C’est en débarquant dans les « twin cities » Minneapolis- Saint Paul et en discutant avec les musiciens qui connaissaient Prince depuis toujours, comme ses collègues de the Time Jimmy Jam et Terry Lewis – producteurs de Janet Jackson et leaders du groupe opposé à Prince dans « Purple Rain » – que j’ai pu enfin cerner le personnage. Perfectionniste, bosseur acharné, mais également visionnaire, toujours prêt à promouvoir le dialogue, l’égalité entre les hommes, quelle que soit leur couleur, leur religion. De Sheila E à la somptueuse Vanity – hélas décédée en février dernier, elle aussi à 57ans – en passant par Jill Jones ou Apollonia, j’ai aussi interviewé toutes les « égéries » de Prince, dont il écrivait, composait et produisait les chansons en Pygmalion, à la manière de Gainsbourg avec ses interprètes. Prince était également un authentique rebelle, n’hésitant pas à se dresser ouvertement contre sa maison de disques lorsqu’elle refusait de publier un de ses 33 tours, comme le fameux « Black album ». Le Kid de Minneapolis écrira alors le mot « slave » (esclave) sur une photo de son visage qui illustre une de ses pochettes. Warner reculera et sortira finalement le disque de la discorde en 1994. Précurseur de la « nouvelle économie » il n’hésitera pas à faire un pied de nez au « grand capital » en s’affranchissant des labels pour publier lui-même ses albums sur internet. Ou en passant un marché avec un grand quotidien national, qui offrait la précieuse galette à ses lecteurs. Car pour diffuser sa musique, Prince n’était jamais en panne d’imagination.

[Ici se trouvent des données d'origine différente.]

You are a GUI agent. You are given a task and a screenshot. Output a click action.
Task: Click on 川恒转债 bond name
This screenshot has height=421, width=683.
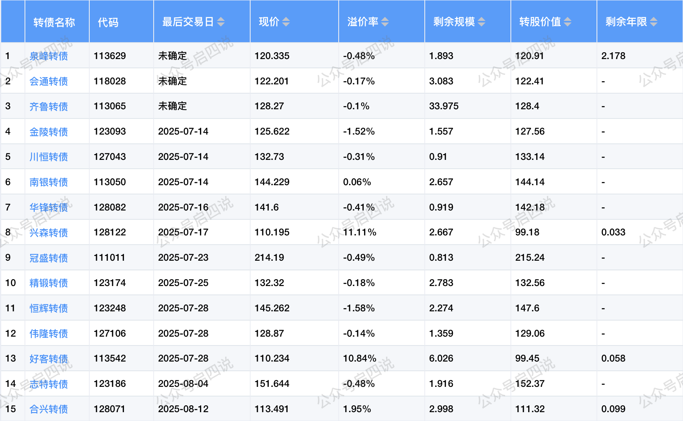[49, 157]
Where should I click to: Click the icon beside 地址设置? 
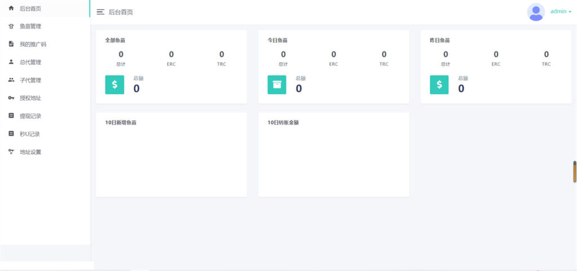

Avec en moyenne un projet tous les deux ans, voire deux disques la même année, comme l’an passé, Prince Rogers Nelson aura publié plus de trente albums, sans compter les myriades de concerts enregistrés et CD pirates de prises alternatives et de morceaux inédits, Prince en étoile filante s’est envolé, mais ce qu’il nous laisse en héritage est une œuvre inestimable et riche que nous n’avons pas fini d’explorer. Je suis simplement triste d’imaginer que je ne reverrai plus jamais sur scène la plus prodigieuse « bête de scène » qu’il m’ait été donné de voir, mais je garde à jamais au fond des yeux ses danses folles et son sourire espiègle. « Die young and stay pretty » chantait Debbie Harry de Blondie, la seule chose qui parvient à me consoler aujourd’hui, c’est que Prince ne vieillira jamais.